**WHAT THE EXERCISE ASKS**
Beginning at the line that includes "You are a computer-use agent. Image", print each remaining line of the data word for word. Output nothing else.

**PROVIDED RECORDS**
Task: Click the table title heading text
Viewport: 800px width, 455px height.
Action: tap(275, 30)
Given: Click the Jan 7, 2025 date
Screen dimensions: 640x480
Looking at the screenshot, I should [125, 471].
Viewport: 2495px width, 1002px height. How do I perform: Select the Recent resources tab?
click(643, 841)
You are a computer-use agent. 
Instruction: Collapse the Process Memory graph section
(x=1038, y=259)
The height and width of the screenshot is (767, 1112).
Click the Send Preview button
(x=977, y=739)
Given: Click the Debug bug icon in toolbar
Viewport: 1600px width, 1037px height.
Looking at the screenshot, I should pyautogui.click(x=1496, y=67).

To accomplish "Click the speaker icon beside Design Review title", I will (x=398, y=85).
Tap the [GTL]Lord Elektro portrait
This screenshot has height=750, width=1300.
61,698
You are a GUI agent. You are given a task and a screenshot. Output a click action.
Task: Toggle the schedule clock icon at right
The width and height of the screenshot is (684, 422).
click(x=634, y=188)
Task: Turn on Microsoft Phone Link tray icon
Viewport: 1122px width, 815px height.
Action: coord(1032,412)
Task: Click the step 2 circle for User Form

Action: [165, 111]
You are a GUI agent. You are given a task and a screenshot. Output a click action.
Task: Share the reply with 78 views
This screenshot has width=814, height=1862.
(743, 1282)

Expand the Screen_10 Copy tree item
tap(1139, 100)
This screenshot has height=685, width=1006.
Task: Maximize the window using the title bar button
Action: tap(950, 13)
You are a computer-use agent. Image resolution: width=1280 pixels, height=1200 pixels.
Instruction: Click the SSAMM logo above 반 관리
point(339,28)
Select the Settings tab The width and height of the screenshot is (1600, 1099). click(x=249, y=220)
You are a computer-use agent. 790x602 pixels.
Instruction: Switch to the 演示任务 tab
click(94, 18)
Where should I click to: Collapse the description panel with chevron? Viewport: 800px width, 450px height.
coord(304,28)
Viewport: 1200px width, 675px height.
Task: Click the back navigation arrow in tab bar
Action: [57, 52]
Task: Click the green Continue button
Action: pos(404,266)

**ANSWER AREA**
You are a computer-use agent. Image resolution: width=1280 pixels, height=1200 pixels.
Instruction: Click the SSAMM logo above 반 관리
point(339,28)
Select the Settings tab The width and height of the screenshot is (1600, 1099). click(x=249, y=220)
You are a computer-use agent. 790x602 pixels.
Instruction: Switch to the 演示任务 tab
click(94, 18)
Where should I click to: Collapse the description panel with chevron? Viewport: 800px width, 450px height.
coord(304,28)
Viewport: 1200px width, 675px height.
Task: Click the back navigation arrow in tab bar
Action: [57, 52]
Task: Click the green Continue button
Action: pos(404,266)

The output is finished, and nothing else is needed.